These plans are ambitious to say the least. In Ireland, ethnic data is collected at every census, yet in many areas, racism still exists. To say that an increase in knowledge of the ethnicity of those living in France will allay the violence and everyday prejudice seems unmerited by comparing it to the Irish module of race identification.

Attitudes in France must change for anything to happen and this cannot be achieved with a new piece of legislation and further information for the government. Sarkozy and his advisors must realise that the violence in France will not change until people are educated. The gang mentality in immigrants and indeed nationals in particular must be addressed.

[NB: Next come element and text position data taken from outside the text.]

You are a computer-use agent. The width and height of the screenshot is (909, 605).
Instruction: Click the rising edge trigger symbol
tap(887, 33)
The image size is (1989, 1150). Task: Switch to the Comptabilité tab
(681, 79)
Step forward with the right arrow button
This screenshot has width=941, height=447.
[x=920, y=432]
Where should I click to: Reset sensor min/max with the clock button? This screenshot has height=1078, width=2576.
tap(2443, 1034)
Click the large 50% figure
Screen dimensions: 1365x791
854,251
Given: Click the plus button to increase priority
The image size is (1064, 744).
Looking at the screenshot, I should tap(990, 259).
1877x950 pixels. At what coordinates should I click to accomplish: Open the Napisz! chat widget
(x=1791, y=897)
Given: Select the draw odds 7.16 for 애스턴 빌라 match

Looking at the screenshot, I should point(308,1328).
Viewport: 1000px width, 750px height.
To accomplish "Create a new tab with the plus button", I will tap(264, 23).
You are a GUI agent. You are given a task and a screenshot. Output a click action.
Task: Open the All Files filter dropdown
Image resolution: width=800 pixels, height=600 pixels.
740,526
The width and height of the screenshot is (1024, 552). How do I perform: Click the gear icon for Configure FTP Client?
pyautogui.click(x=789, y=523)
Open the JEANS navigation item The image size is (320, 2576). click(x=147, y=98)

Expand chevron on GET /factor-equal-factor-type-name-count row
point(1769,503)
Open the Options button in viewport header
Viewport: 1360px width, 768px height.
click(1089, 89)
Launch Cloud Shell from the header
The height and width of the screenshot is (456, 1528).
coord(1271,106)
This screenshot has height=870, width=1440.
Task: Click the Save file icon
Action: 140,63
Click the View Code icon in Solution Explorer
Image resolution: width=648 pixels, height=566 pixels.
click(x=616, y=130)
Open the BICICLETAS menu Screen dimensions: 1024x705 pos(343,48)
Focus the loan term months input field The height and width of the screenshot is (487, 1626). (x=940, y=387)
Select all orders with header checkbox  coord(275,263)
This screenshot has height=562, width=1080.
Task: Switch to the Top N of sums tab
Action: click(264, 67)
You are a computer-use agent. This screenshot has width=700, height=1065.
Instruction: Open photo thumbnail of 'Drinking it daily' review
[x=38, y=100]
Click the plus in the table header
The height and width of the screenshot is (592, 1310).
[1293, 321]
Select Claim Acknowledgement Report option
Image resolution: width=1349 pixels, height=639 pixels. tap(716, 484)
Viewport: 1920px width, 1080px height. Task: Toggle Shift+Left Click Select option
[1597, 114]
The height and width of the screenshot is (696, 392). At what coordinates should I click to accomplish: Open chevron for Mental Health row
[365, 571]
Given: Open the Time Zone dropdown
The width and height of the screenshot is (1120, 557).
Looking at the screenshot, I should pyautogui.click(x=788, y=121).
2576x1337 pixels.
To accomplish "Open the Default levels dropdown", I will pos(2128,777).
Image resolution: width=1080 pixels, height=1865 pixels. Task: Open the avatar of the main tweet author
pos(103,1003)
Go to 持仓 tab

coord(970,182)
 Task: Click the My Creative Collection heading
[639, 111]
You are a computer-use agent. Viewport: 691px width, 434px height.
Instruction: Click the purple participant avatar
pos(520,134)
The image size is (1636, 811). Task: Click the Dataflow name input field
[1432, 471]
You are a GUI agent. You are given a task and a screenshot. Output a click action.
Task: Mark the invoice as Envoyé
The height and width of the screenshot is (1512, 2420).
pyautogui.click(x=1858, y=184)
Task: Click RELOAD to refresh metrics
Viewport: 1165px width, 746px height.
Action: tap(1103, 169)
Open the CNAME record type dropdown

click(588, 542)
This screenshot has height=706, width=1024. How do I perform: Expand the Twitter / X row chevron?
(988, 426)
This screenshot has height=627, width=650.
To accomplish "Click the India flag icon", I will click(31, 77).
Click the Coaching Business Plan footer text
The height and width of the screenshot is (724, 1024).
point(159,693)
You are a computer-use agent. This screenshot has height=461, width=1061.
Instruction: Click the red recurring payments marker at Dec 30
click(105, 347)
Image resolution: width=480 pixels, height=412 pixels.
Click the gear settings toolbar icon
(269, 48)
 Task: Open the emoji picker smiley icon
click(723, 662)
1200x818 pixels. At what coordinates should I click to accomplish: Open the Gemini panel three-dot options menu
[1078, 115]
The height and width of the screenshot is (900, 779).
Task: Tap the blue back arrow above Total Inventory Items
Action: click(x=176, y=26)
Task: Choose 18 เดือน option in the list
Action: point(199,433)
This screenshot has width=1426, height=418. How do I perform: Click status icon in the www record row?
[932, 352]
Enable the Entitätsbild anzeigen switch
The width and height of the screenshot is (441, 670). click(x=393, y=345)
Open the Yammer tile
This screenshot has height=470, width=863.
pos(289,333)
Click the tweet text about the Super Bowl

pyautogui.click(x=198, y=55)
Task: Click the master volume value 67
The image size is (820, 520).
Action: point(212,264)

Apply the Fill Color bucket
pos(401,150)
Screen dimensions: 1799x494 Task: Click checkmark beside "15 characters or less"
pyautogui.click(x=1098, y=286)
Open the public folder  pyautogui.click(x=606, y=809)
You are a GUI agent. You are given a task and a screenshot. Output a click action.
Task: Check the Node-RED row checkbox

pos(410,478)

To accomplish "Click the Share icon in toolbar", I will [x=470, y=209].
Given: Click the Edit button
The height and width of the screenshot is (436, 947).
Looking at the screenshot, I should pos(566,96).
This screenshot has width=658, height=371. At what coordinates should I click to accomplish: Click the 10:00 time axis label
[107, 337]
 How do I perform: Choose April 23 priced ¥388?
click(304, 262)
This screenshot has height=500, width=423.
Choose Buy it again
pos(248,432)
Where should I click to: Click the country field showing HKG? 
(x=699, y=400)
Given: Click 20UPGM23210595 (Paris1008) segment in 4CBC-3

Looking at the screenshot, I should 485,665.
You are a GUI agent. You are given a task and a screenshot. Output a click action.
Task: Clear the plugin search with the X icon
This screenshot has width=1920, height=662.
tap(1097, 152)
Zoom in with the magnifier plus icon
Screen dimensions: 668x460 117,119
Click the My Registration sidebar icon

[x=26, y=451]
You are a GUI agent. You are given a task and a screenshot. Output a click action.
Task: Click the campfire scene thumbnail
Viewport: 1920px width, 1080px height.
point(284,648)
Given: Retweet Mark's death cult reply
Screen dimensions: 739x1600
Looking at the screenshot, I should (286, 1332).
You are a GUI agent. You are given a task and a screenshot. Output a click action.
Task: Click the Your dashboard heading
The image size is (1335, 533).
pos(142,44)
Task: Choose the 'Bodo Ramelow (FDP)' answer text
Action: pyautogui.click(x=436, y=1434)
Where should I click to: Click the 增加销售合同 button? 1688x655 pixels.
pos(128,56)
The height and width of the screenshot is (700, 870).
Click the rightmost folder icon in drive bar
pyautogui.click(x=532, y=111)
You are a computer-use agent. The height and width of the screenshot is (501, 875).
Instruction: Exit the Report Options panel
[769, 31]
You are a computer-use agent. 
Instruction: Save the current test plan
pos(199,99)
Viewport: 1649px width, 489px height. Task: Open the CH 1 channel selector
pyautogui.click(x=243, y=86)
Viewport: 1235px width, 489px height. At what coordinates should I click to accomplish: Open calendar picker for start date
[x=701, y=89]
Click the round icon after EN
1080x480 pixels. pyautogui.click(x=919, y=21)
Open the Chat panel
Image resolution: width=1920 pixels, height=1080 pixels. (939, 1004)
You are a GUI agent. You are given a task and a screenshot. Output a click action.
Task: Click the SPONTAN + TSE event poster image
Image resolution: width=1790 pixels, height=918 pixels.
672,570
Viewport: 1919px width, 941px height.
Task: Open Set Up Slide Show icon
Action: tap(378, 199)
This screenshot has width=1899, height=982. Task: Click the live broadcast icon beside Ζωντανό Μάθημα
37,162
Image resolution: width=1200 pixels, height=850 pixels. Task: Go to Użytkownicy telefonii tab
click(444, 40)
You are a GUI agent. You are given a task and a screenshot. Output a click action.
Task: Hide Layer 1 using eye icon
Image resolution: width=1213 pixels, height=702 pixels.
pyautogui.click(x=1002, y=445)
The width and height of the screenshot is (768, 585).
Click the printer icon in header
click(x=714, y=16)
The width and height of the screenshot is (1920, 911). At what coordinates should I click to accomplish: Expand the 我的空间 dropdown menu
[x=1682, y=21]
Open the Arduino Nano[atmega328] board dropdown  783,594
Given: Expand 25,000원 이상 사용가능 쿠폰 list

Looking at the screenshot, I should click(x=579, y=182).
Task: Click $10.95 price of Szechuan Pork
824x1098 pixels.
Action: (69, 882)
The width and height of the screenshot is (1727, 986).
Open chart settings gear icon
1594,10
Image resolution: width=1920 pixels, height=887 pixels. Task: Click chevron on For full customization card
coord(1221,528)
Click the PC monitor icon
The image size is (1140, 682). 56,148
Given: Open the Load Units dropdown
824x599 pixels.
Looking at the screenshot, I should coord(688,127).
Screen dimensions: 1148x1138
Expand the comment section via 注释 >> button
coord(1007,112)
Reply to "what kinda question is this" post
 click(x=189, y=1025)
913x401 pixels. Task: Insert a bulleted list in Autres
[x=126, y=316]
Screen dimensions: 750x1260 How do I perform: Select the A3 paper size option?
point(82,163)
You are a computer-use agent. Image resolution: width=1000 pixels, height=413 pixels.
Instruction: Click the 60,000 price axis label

Violence and prejudice cannot be solved without real and rigorous action from a government that seems to want to take the easy way out. To forget the roots of their republic seems criminal and it is really no wonder that Sarkozy has critics from both sides of the political spectrum.

The ideals of their beginnings must not be forgotten. The principles of liberty, equality and fraternity must remain the cornerstone of the French republic. While honourable in nature, it is doubtful that collecting extra data on its citizens will lead to much more than a categorisation of those French citizens from non-national backgrounds.

While Sarkozy ignores the furore he has created, race-related violence and everyday discrimination will continue until something concrete and progressive is done. Archaic data collection is not the answer. A progressive programme of integration and education is the only way to bring France forward and still keep it fighting the battle for liberty, equality and fraternity.